EXERCISE GOAL:
Each entry that follows is to be copied exactly, minus any pictures.

THE DATA:
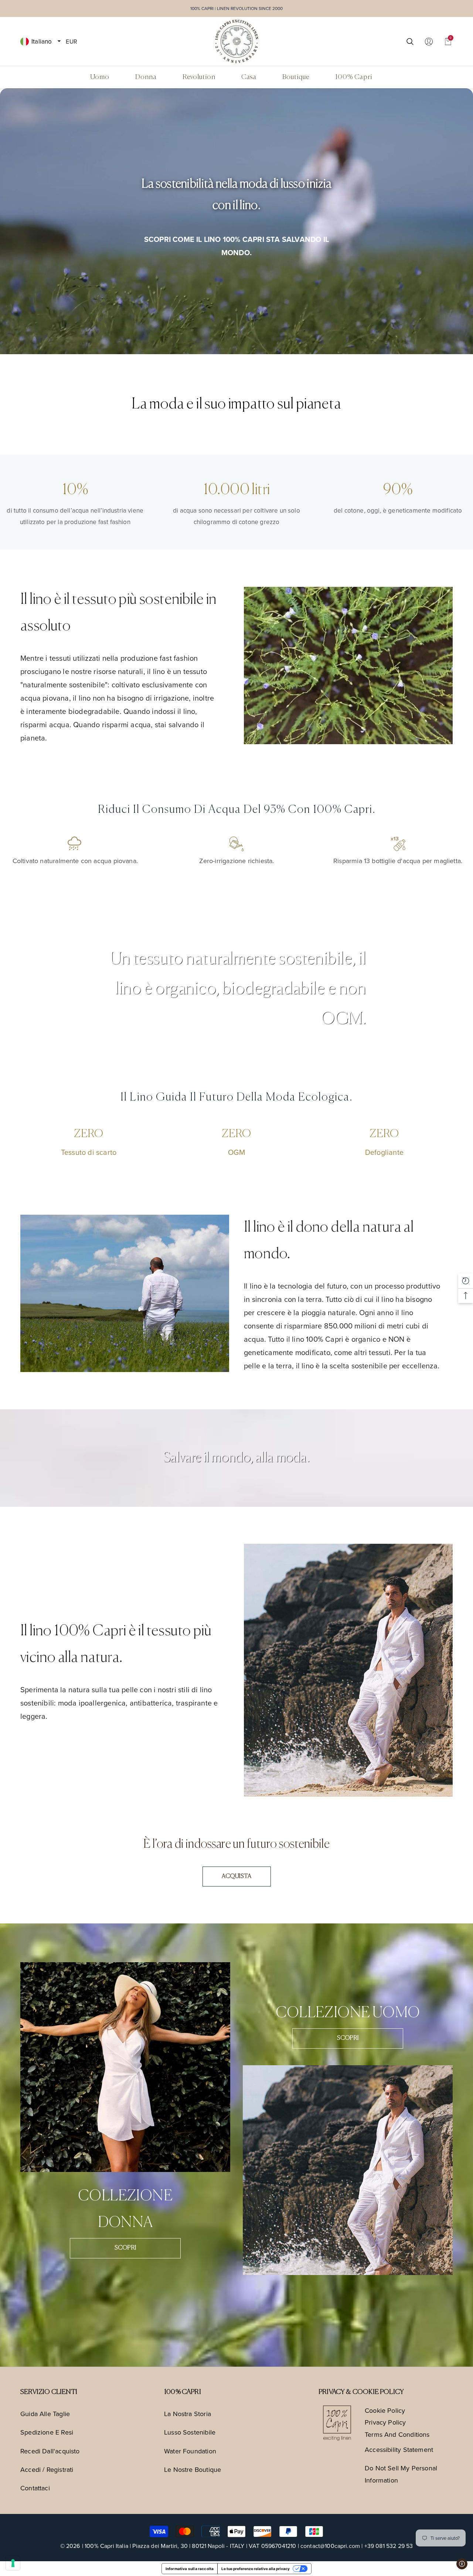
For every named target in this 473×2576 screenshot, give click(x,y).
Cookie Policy (385, 2410)
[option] (236, 221)
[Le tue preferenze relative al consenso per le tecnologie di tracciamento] (13, 2563)
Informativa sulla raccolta (190, 2568)
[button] (59, 41)
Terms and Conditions (397, 2434)
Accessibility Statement (399, 2449)
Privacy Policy (385, 2422)
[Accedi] (429, 41)
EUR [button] (71, 41)
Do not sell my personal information (401, 2473)
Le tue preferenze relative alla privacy (255, 2568)
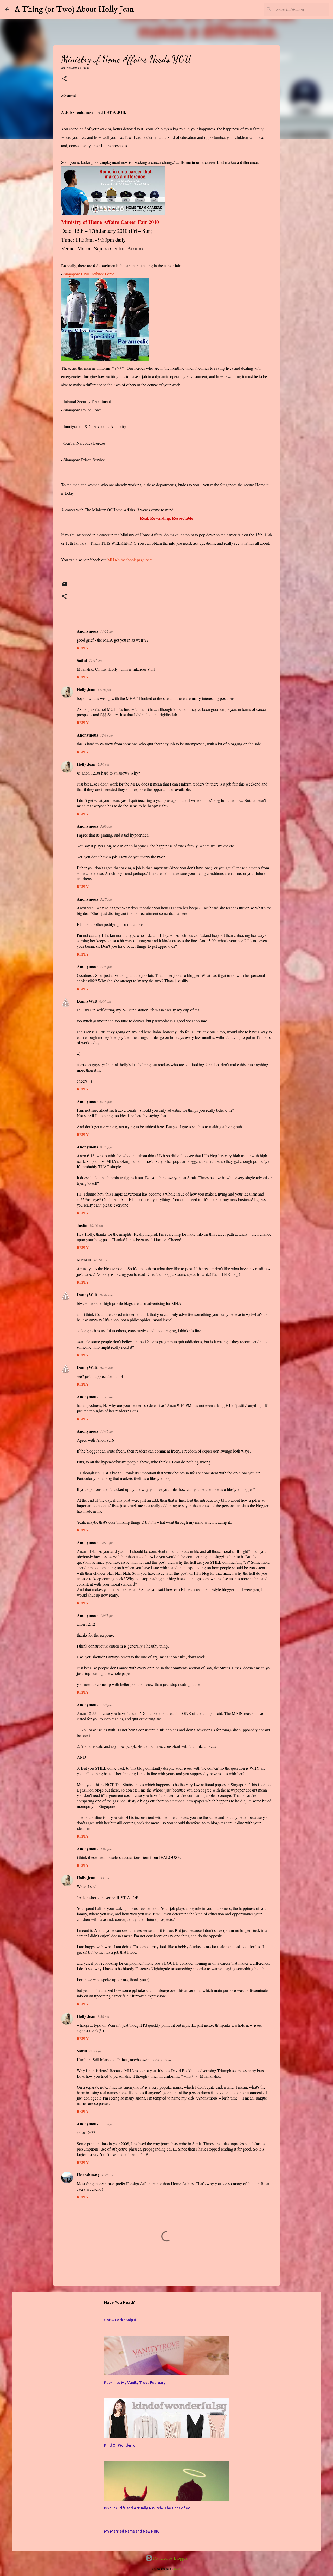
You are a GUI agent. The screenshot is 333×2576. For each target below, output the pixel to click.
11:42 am (95, 660)
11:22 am (106, 631)
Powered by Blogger (169, 2558)
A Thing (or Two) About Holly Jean (74, 9)
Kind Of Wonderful (120, 2445)
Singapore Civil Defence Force (88, 274)
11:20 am (106, 1396)
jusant (177, 2569)
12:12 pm (106, 1542)
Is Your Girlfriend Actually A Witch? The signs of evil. (148, 2508)
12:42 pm (95, 2051)
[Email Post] (64, 586)
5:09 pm (106, 826)
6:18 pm (106, 1101)
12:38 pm (106, 735)
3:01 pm (106, 1848)
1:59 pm (106, 1704)
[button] (64, 79)
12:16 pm (104, 689)
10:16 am (96, 1225)
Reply (83, 648)
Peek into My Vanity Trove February (134, 2382)
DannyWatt (87, 1001)
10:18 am (100, 1260)
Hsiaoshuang (88, 2175)
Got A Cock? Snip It (120, 2320)
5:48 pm (106, 966)
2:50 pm (103, 764)
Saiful (82, 660)
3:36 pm (103, 2016)
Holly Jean (86, 689)
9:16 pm (106, 1147)
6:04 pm (105, 1001)
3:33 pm (103, 1878)
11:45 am (106, 1431)
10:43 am (106, 1367)
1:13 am (106, 2124)
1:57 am (107, 2175)
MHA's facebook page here (130, 559)
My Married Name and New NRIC (131, 2531)
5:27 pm (106, 899)
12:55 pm (106, 1615)
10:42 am (106, 1294)
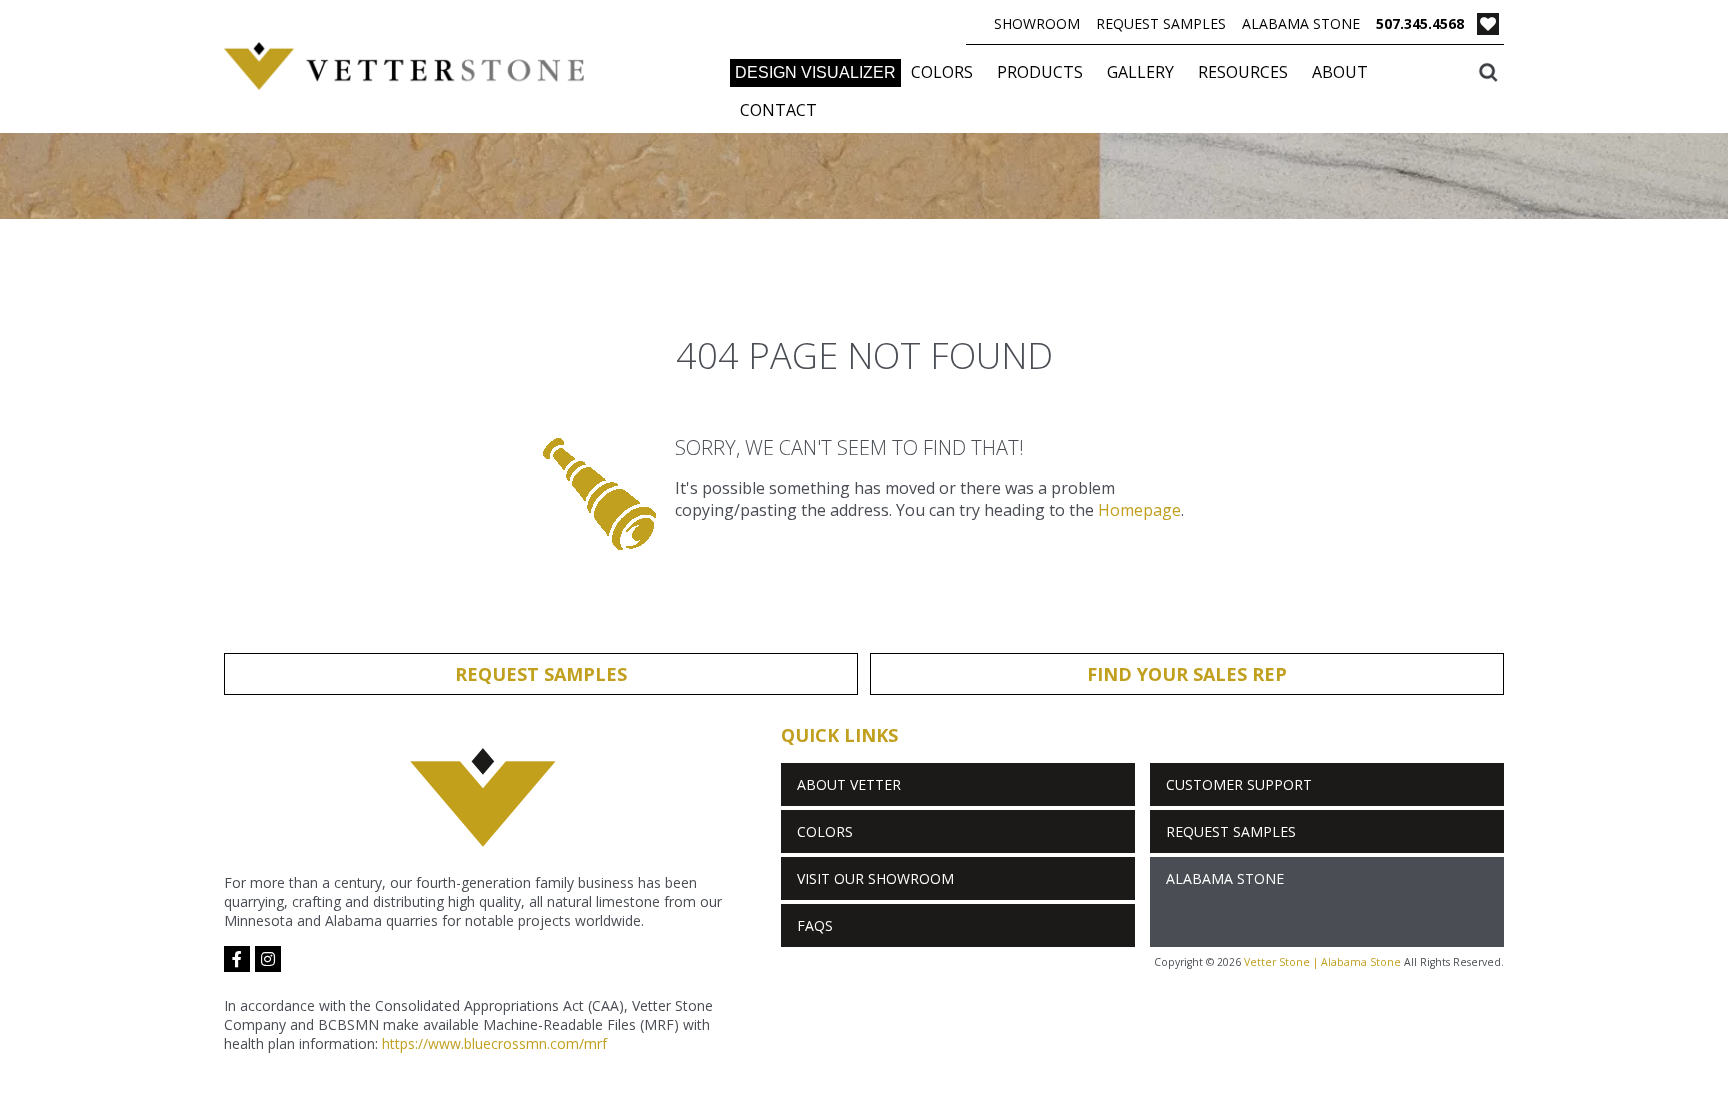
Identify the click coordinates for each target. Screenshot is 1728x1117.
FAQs (815, 925)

RESPONSE BOX:
For every named target in this 473×2576 screenshot, give click(x,y).
Cookie Policy (385, 2410)
[option] (236, 221)
[Le tue preferenze relative al consenso per le tecnologie di tracciamento] (13, 2563)
Informativa sulla raccolta (190, 2568)
[button] (59, 41)
Terms and Conditions (397, 2434)
Accessibility Statement (399, 2449)
Privacy Policy (385, 2422)
[Accedi] (429, 41)
EUR [button] (71, 41)
Do not sell my personal information (401, 2473)
Le tue preferenze relative alla privacy (255, 2568)
You are a GUI agent. The screenshot is 333×2576. For each target below, output the pixel to click.
11:42 am (95, 660)
11:22 am (106, 631)
Powered by Blogger (169, 2558)
A Thing (or Two) About Holly Jean (74, 9)
Kind Of Wonderful (120, 2445)
Singapore Civil Defence Force (88, 274)
11:20 am (106, 1396)
jusant (177, 2569)
12:12 pm (106, 1542)
Is Your Girlfriend Actually A Witch? The signs of evil. (148, 2508)
12:42 pm (95, 2051)
[Email Post] (64, 586)
5:09 pm (106, 826)
6:18 pm (106, 1101)
12:38 pm (106, 735)
3:01 pm (106, 1848)
1:59 pm (106, 1704)
[button] (64, 79)
12:16 pm (104, 689)
10:16 am (96, 1225)
Reply (83, 648)
Peek into My Vanity Trove February (134, 2382)
DannyWatt (87, 1001)
10:18 am (100, 1260)
Hsiaoshuang (88, 2175)
Got A Cock? Snip It (120, 2320)
5:48 pm (106, 966)
2:50 pm (103, 764)
Saiful (82, 660)
3:36 pm (103, 2016)
Holly Jean (86, 689)
9:16 pm (106, 1147)
6:04 pm (105, 1001)
3:33 pm (103, 1878)
11:45 am (106, 1431)
10:43 am (106, 1367)
1:13 am (106, 2124)
1:57 am (107, 2175)
MHA's facebook page here (130, 559)
My Married Name and New NRIC (131, 2531)
5:27 pm (106, 899)
12:55 pm (106, 1615)
10:42 am (106, 1294)
Identify the click coordinates for each target. Screenshot is 1728x1117.
FAQs (815, 925)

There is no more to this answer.